In his despatch to the Speaker of the House of Commons, after Drogheda, Cromwell says: "It has pleased God to bless our endeavour at Drogheda. . . . the enemy were about 3,000 strong in the town. I believe we put to the sword the whole number. . . .This hath been a marvelous great mercy. . . . I wish that all honest hearts may give the glory of this to God alone, to whom indeed the praise of this mercy belongs." And again, "In this very place (St. Peter’s Church), a thousand of them were put to the sword, fleeing thither for safety. . . .And now give me leave to say how this work was wrought. It was set upon some of our hearts that a great thing should be done, not by power or might, but by the spirit of God. And is it not so, clearly?"

On October 2, 1649, the English Parliament appointed a national Thanksgiving Day in celebration of the dreadful slaughter—and by unanimous vote placed upon the Parliamentary records—"That the House does approve of the execution done at Drogheda as an act of both justice to them [the butchered ones] and mercy to others who may be warned by it."

After Drogheda, Cromwell, in quick succession reduced the other northern strongholds, then turned and swept southward to Wexford—where he again exhibited to the people the face of the King and Friend. Two thousand were butchered here. He thought it a simple act of justice to "the Saint," his soldiers, to indulge them in the little joy of slaughtering the Canaanites. He writes: "I thought it not right or good to restrain off the soldiers from their right of pillage, or from doing execution on the enemy."

Lingard, in his History of England says: "Wexford was abandoned to the mercy of the assailants. The tragedy recently enacted at Drogheda was renewed. No distinction was made between the defenseless inhabitants and the armed soldiers, nor could the shrieks and prayers of three hundred females who had gathered round the great Cross in the market-place, preserve them from the swords of these ruthless barbarians."

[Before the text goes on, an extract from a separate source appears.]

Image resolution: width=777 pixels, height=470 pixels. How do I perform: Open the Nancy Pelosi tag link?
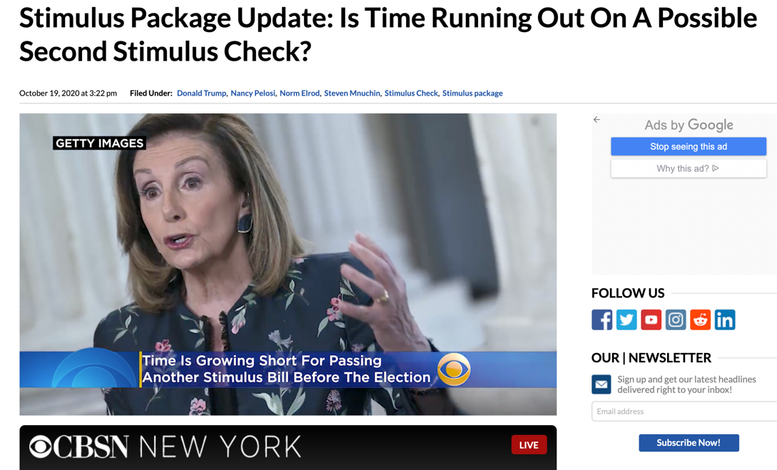coord(253,93)
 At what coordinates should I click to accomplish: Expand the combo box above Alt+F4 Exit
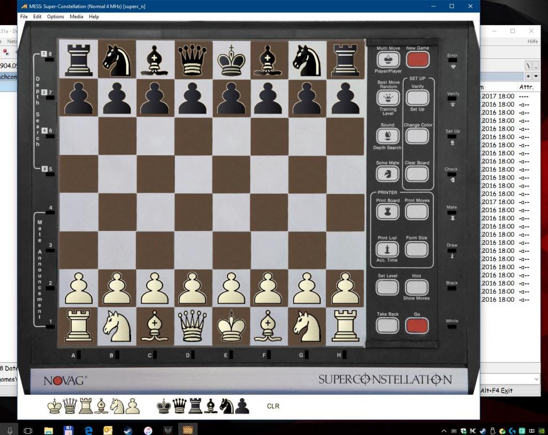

Nicholas French, Bishop of Wexford who escaped from the city, and after terrible suffering and privation, escaped from the country, records: "On that fatal day, October 11th 1649, I lost everything I had. Wexford, my native town, then abounding in merchandise, ships, and wealth, was taken at the sword’s point by Cromwell, and sacked by and infuriated soldiery. Before God’s altar fell sacred victims, holy priests of the Lord. Of those who were seized outside the church some were scourged, some thrown into chains and imprisoned , while others were hanged or put to death by cruel tortures. The blood of the nobles of our citizens was shed so that it inundated the streets. There was hardly a house that was not defiled with carnage and filled with wailing."

At Cashel, where two thousand were slain, Cromwell’s general, Broughill, took the Bishop of Ross, cut off his hands and feet, and then hanged him. A Dominican friar had his fingers and toes cut off before he was slain. And at Clonmel, a Franciscan was first drawn on the rack and then had his hands and feet burned off, after which he was hung. The parish priest of Arklow was tied to a wild horse’s tail and dragged to Gorey, where he was hanged.

The attitude adopted by the exterminators towards those whom they were exterminating is illumined to us when we know that the most wildly grotesque stories told of the latter, were greedily accepted by the former. In Nash’s edition of the Hudibras, it was gravely stated that when seven hundred Irish had been put to the sword by Inchiquin, "Among them were found, when stripped divers that had tails nearly a quarter of a yard long. Forty soldiers, eye-witnesses, testified the same on their oaths." A Protestant minister with the troops in Munster wrote home to London that when they had stormed a certain castle, many of the slain defenders were found to have tails several inches long!